Fragmento de texto -
========================
El cura Pantaleo había llegado muy joven desde Italia. Se radicó en Argentina convencido de que aquí estaba el sitio en el que él debía cumplir con su misión sacerdotal. Trabajó siempre en hospitales y en pequeñas parroquias en las que sentía que él podría ser más útil, siempre cerca de los pobres.
Luchó hasta conseguir un pequeño terreno en González Catán, en el sur del conurbano bonaerense, en el que trabajó duro y solitariamente para levantar una pequeña casa en la que poder dar misa a los más humildes.
Ese sería el comienzo de una obra religiosa y social que nunca más se detendría. Gran parte de su concreción estuvo en manos de una mujer que había padecido cáncer de útero y decía haberse curado por la intervención del Padre Mario. Esa señora es Perla Gallardo y sería la principal colaboradora del cura hasta la muerte de éste.

El propio hijo de Perla sería también un gran asistente de la misión. Tanto que sería él quien acompañaría al padre Mario a buscar terrenos en González Catán para erigir la parroquia.
En ese lugar, contra el escepticismo de todos, la obra del cura prosperaría hasta tal punto que no se levantaría allí tan solo una capilla sino también un jardín maternal, una unidad sanitaria, una escuela primaria, un jardín de infantes y un colegio secundario.
========================
Datos almacenados -
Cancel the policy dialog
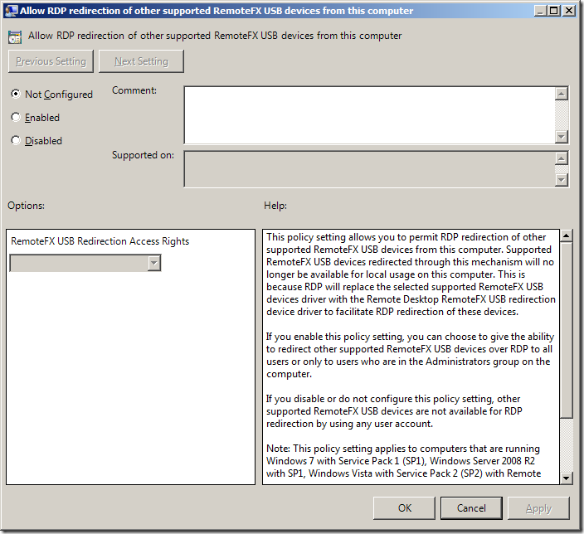 tap(471, 507)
========================
Tareas propuestas -
- a) Según el texto sobre el cura Pantaleo, ¿dónde logró conseguir el pequeño terreno para levantar su casa de misa?
- b) Retoma el texto sobre el cura Pantaleo a partir de su última oración.
El material procede de otra fuente.

Respuestas esperadas -
- a) En González Catán, en el sur del conurbano bonaerense.

- b)
Aunque al principio se dudó acerca de si toda esta enorme obra solidaria, educativa y social pondría en riesgo la tarea sanadora de Pantaleo, esa misión continuaría hasta su muerte.
En efecto, luego de instalado en González Catán "las manos" del Padre Mario se hacían cada día más famosas. Durante toda la semana la gente se acercaba al humilde barrio de Villa Carmen para encontrarse con él.
Durante mucho tiempo el Padre Mario recibía a los dolientes y enfermos en su humilde parroquia durante la mañana, pero luego se trasladaba a otros sitios como hospitales o capillas en los que también había gente pidiendo alivio. Se cuenta que en cierta ocasión hasta llegó a ser detenido por "ejercicio ilegal de la medicina", cargo que fue levantado en pocas horas.

Las filas que se formaban eran realmente imponentes: se dice que en algunos días llegó a atender tres mil personas en una jornada. En esas ocasiones, las atendía de manera grupal, los hacía formar un círculo y luego pasaba imponiendo las manos, sin tocar el cuerpo.